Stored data

---+---

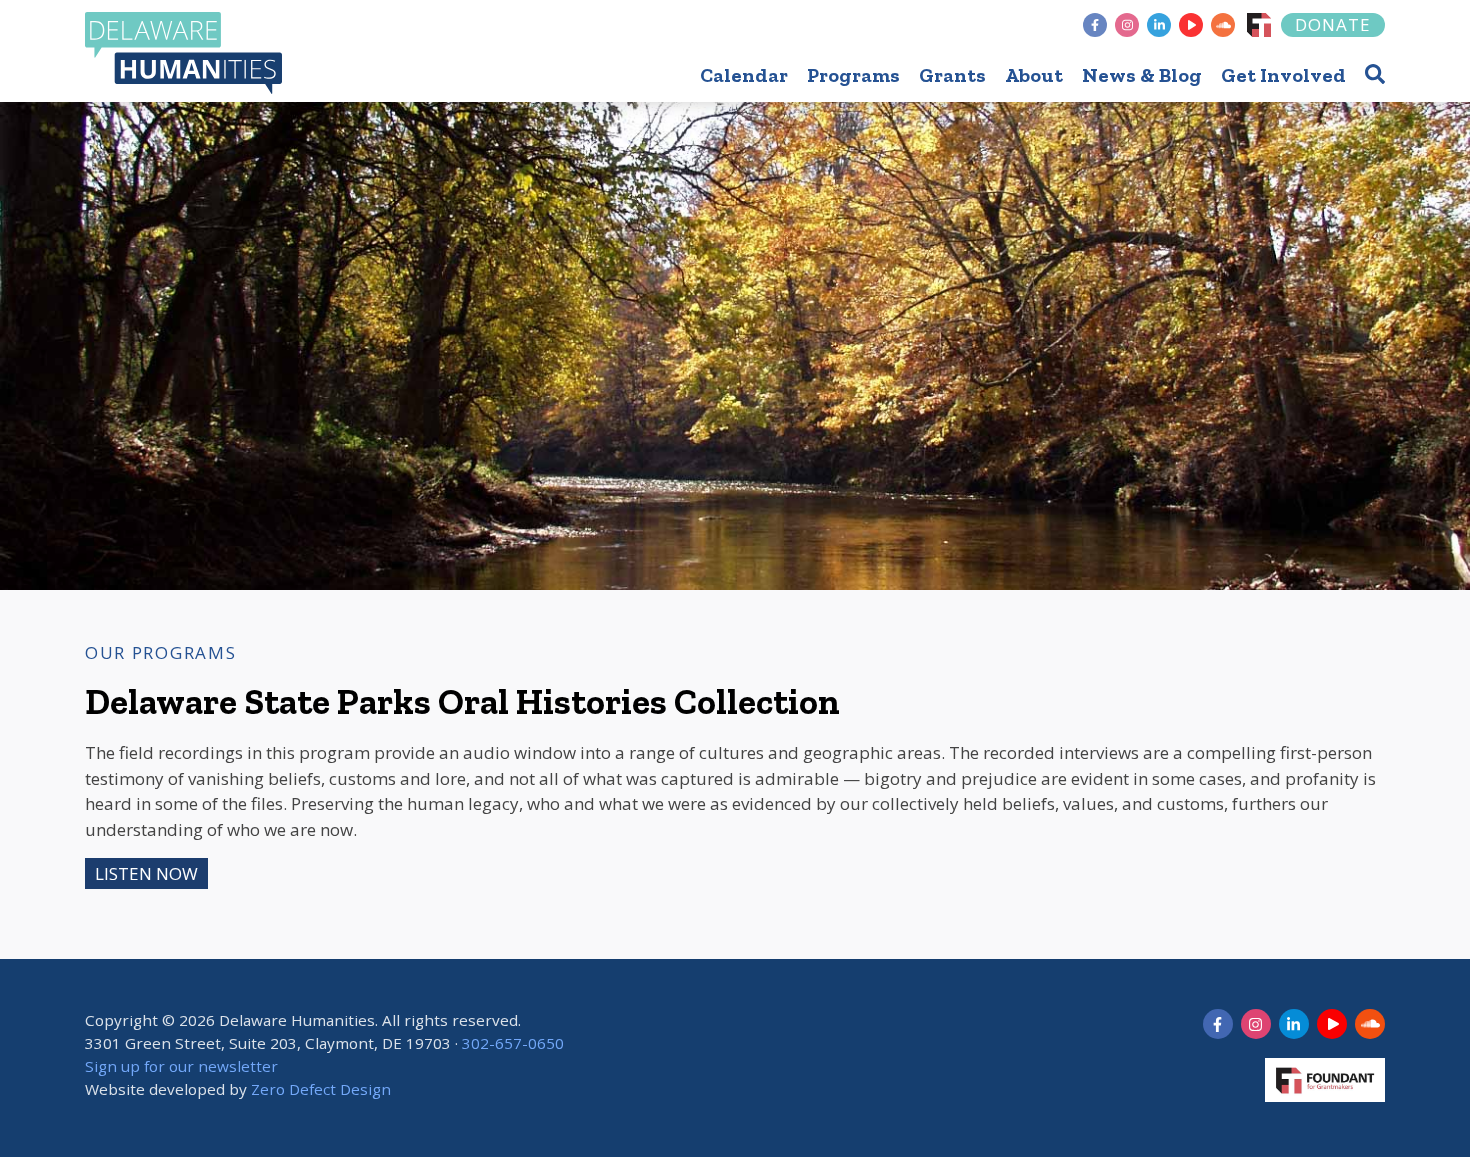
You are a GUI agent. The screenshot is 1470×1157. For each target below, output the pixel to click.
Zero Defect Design (321, 1089)
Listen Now (146, 873)
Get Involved (1283, 75)
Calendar (744, 75)
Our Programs (160, 652)
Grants (952, 75)
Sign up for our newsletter (181, 1066)
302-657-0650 (513, 1043)
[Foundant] (1259, 25)
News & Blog (1142, 75)
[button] (1375, 73)
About (1034, 75)
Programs (853, 75)
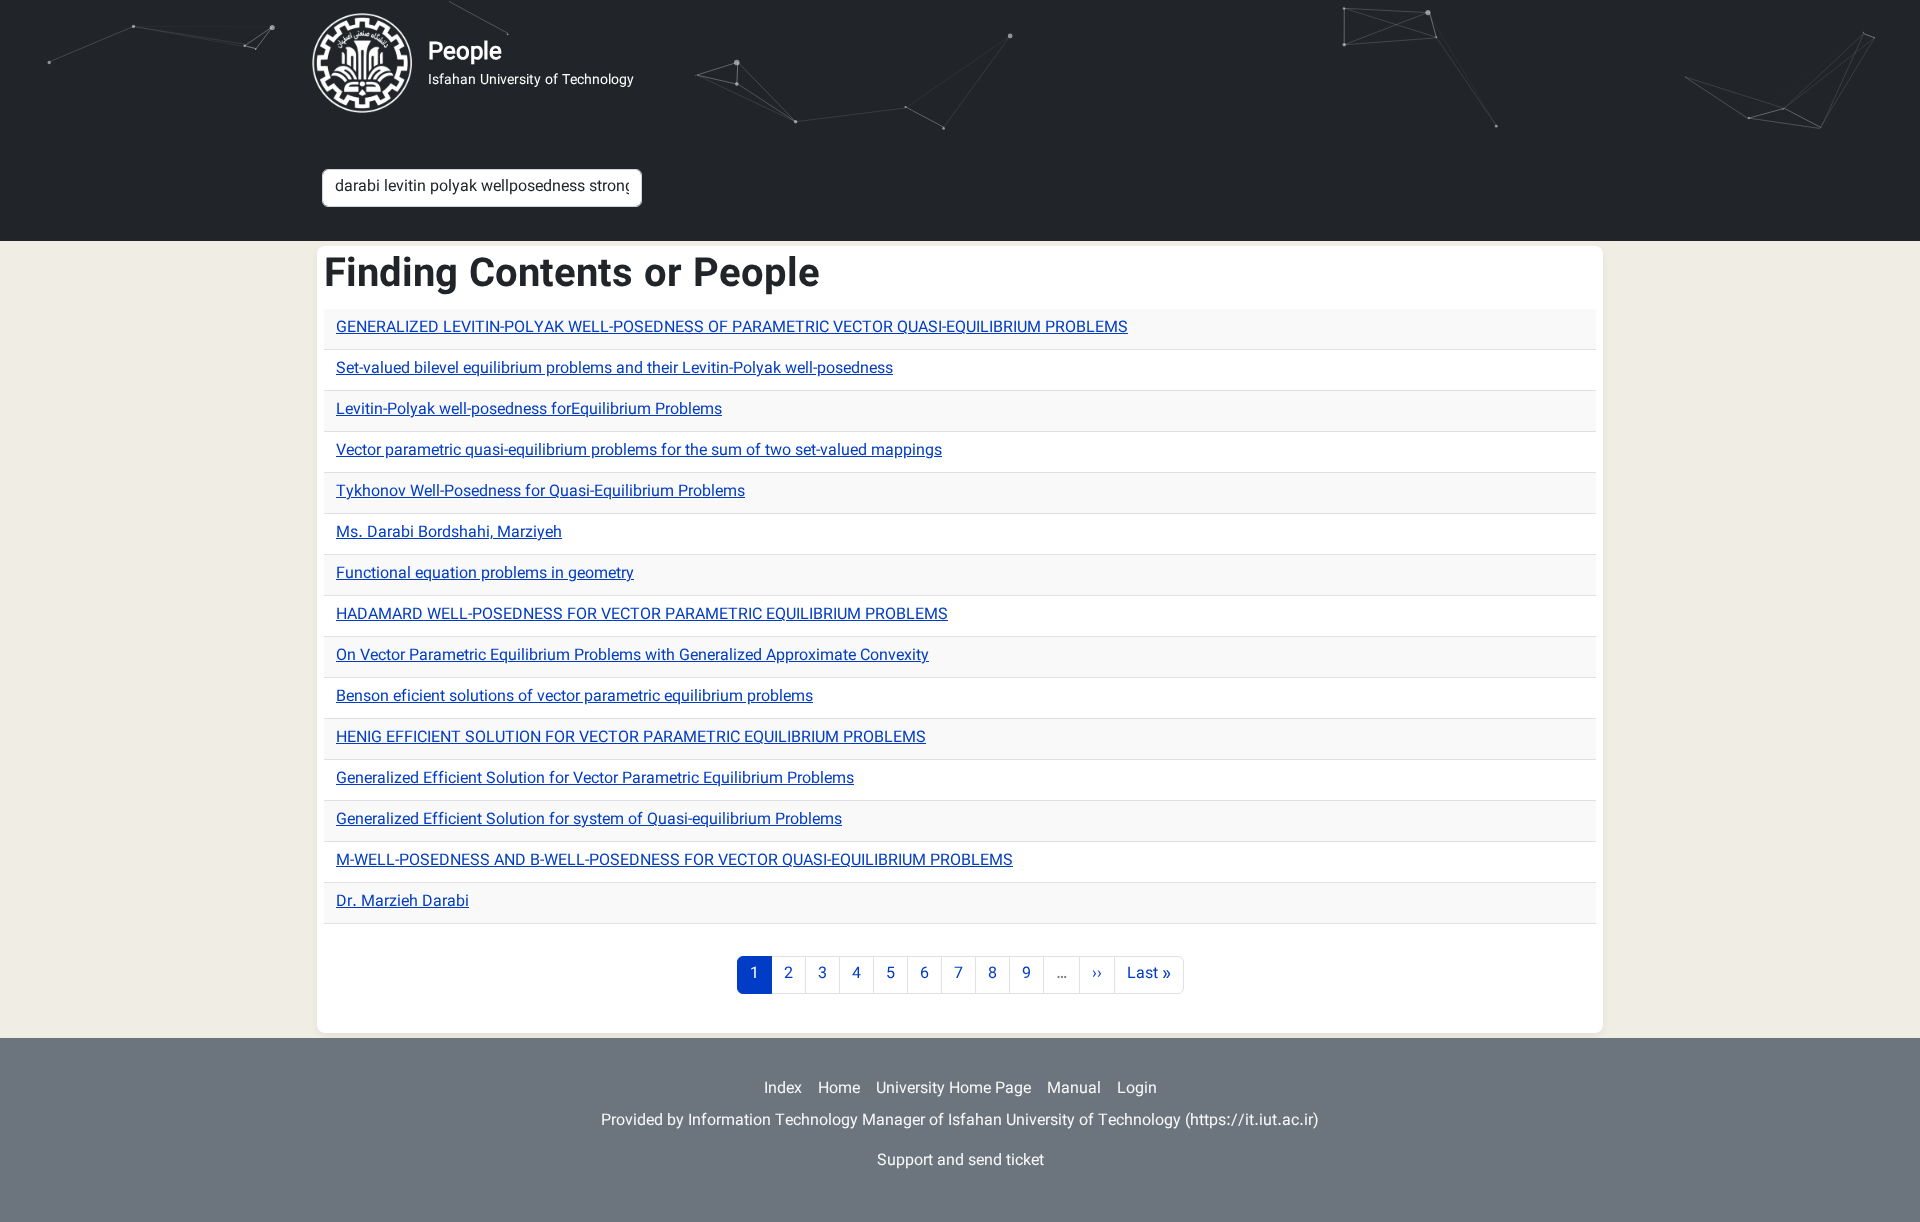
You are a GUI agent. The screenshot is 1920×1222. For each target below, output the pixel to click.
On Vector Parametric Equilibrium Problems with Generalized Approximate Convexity (632, 656)
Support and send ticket (960, 1161)
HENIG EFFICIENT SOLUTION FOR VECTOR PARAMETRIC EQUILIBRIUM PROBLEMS (631, 738)
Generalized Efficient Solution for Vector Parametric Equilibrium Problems (595, 779)
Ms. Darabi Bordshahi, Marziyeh (449, 533)
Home (839, 1089)
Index (783, 1089)
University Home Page (953, 1089)
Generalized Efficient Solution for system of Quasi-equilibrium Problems (589, 820)
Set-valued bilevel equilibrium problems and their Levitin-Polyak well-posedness (614, 369)
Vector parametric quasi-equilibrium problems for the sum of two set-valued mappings (639, 451)
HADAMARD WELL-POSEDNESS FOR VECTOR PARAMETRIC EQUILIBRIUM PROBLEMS (642, 615)
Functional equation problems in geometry (485, 574)
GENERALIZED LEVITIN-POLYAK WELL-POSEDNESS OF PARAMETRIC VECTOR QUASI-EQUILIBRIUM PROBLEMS (732, 328)
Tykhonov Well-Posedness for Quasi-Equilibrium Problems (540, 492)
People (465, 53)
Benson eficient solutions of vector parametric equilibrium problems (574, 697)
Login (1137, 1089)
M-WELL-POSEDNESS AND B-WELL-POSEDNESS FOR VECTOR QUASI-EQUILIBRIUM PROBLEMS (674, 861)
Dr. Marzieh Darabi (402, 902)
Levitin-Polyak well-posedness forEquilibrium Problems (529, 410)
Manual (1074, 1089)
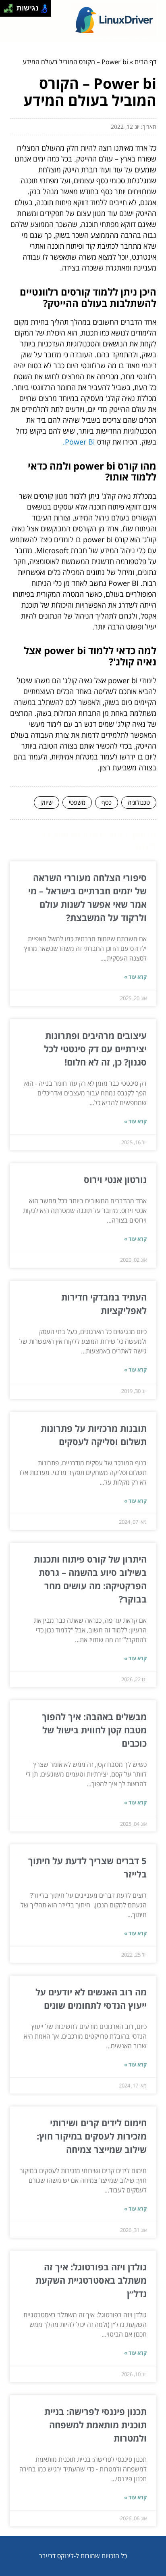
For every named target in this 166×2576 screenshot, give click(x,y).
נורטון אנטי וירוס (115, 1179)
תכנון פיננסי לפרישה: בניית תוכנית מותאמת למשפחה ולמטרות (95, 2424)
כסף (107, 802)
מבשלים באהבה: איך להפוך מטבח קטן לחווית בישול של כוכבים (94, 1729)
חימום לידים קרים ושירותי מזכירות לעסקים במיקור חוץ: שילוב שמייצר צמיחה (92, 2136)
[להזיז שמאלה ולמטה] (6, 10)
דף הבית (145, 61)
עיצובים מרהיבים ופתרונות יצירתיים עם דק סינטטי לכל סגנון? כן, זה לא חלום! (95, 1048)
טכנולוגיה (139, 802)
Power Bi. (79, 442)
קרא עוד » (135, 976)
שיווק (46, 802)
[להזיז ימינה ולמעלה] (10, 6)
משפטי (77, 802)
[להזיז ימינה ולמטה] (10, 10)
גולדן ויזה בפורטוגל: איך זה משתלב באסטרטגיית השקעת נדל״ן (91, 2280)
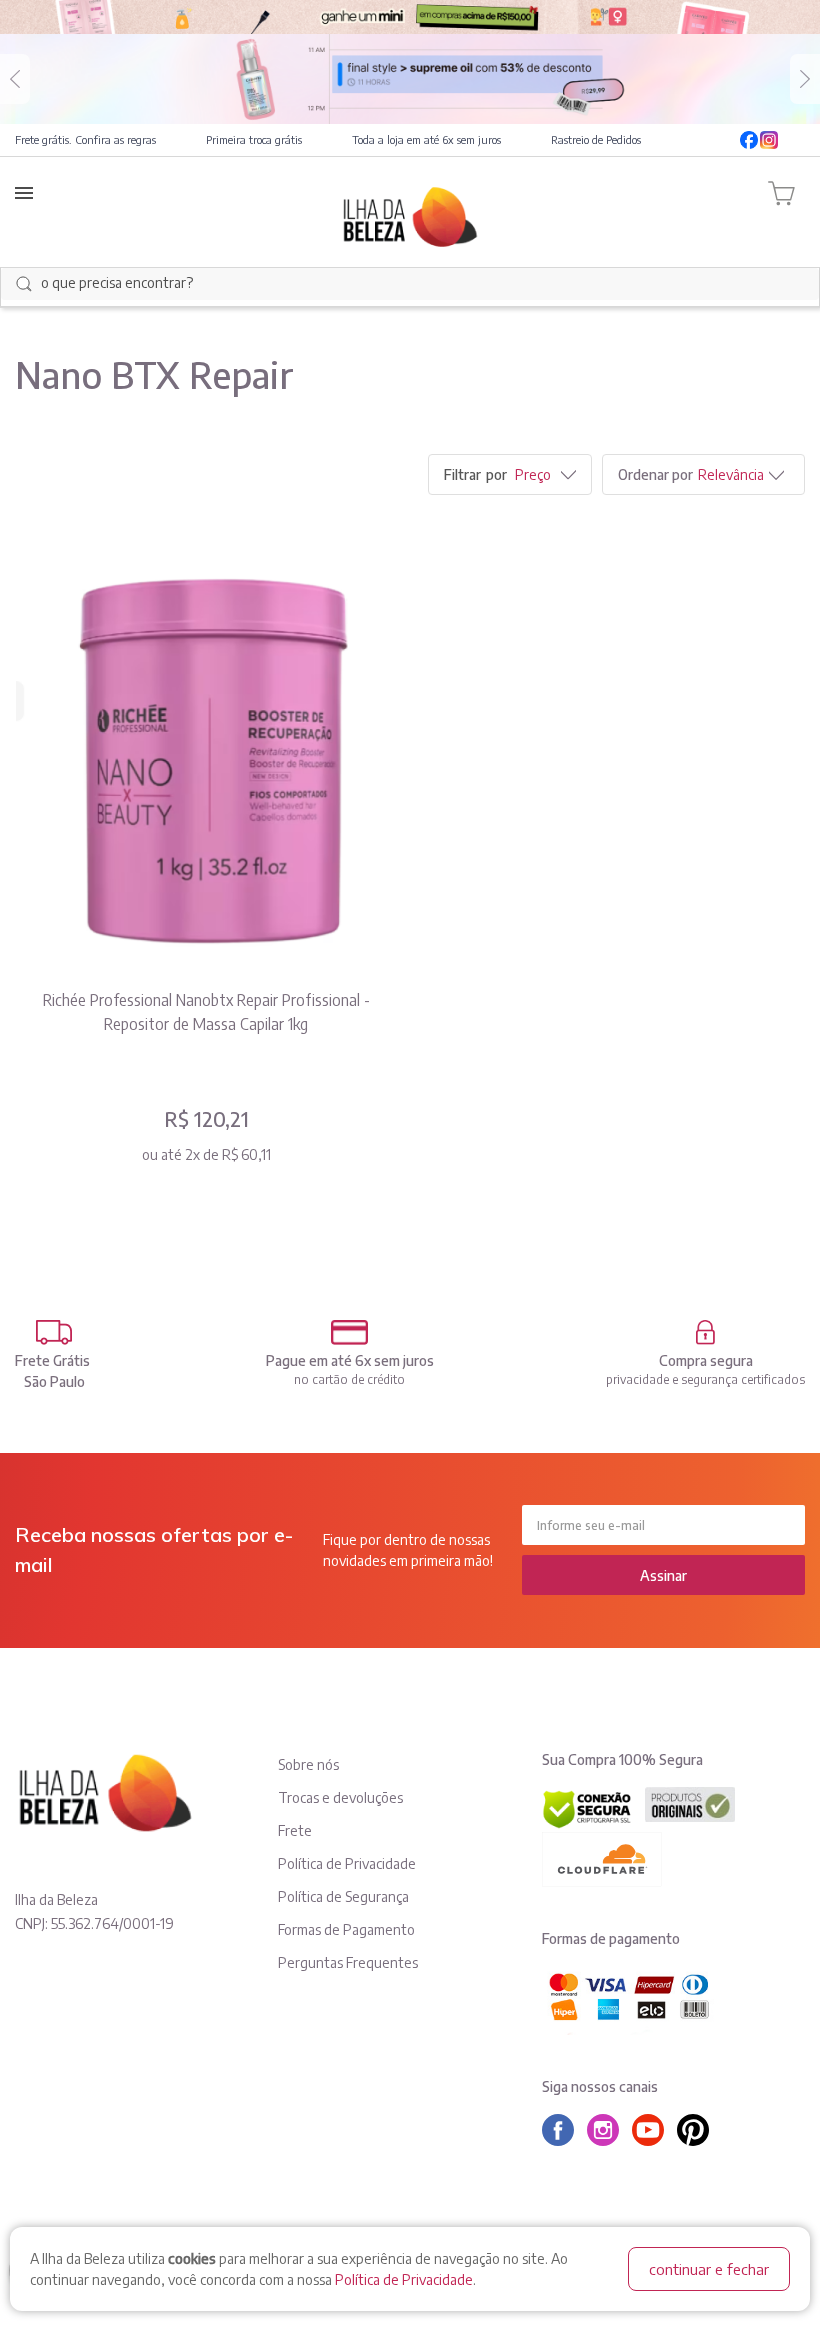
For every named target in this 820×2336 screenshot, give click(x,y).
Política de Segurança (343, 1896)
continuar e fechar (709, 2269)
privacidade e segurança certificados (705, 1379)
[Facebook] (749, 140)
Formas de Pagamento (346, 1929)
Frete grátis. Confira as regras (85, 139)
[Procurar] (24, 284)
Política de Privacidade (404, 2279)
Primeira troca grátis (254, 139)
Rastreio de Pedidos (596, 139)
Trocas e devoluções (340, 1797)
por (496, 474)
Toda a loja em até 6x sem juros (426, 139)
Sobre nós (308, 1764)
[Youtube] (795, 140)
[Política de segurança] (705, 1332)
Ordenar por (655, 474)
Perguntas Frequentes (348, 1962)
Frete (295, 1830)
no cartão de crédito (349, 1379)
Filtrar (462, 474)
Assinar (663, 1575)
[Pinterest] (698, 2130)
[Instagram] (769, 140)
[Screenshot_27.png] (206, 754)
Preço (533, 474)
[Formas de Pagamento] (350, 1332)
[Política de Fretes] (54, 1332)
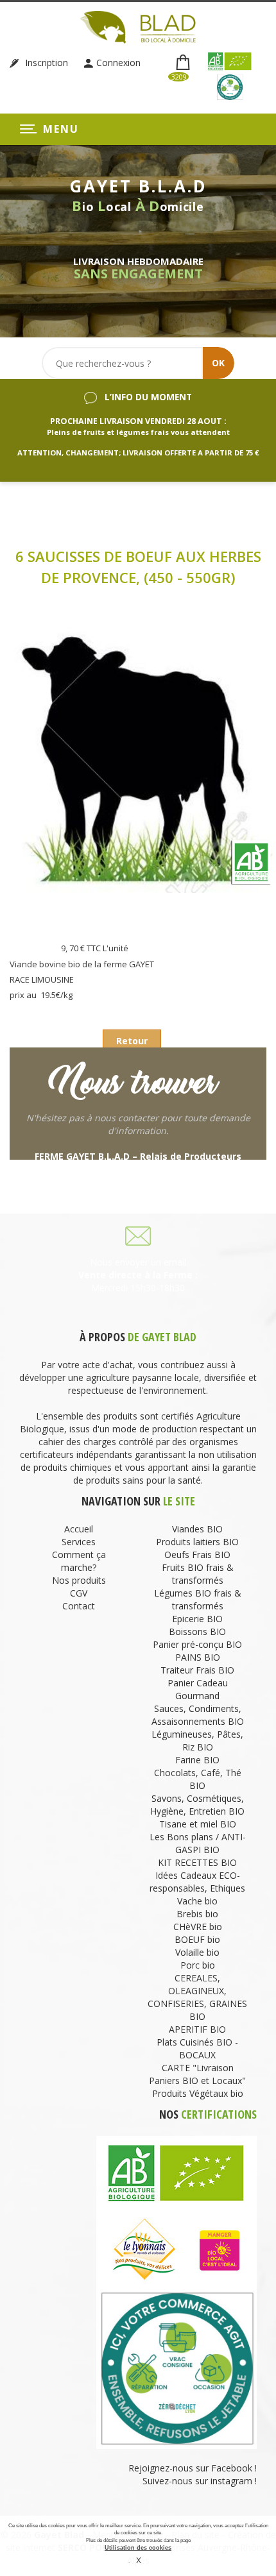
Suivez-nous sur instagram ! (199, 2481)
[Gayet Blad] (138, 26)
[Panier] (184, 63)
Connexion (118, 62)
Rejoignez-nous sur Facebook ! (191, 2468)
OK (218, 363)
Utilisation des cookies (138, 2548)
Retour (132, 1041)
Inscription (45, 62)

---+---

All that is required is the lines from the line containing "[Política de Fretes] (54, 1332)" through the end of the records above, copied exactly, and none of the pictures.

[Política de Fretes] (54, 1332)
Suivez-nous sur instagram ! (199, 2481)
[Gayet Blad] (138, 26)
[Panier] (184, 63)
Connexion (118, 62)
Rejoignez-nous sur Facebook ! (191, 2468)
OK (218, 363)
Utilisation des cookies (138, 2548)
Retour (132, 1041)
Inscription (45, 62)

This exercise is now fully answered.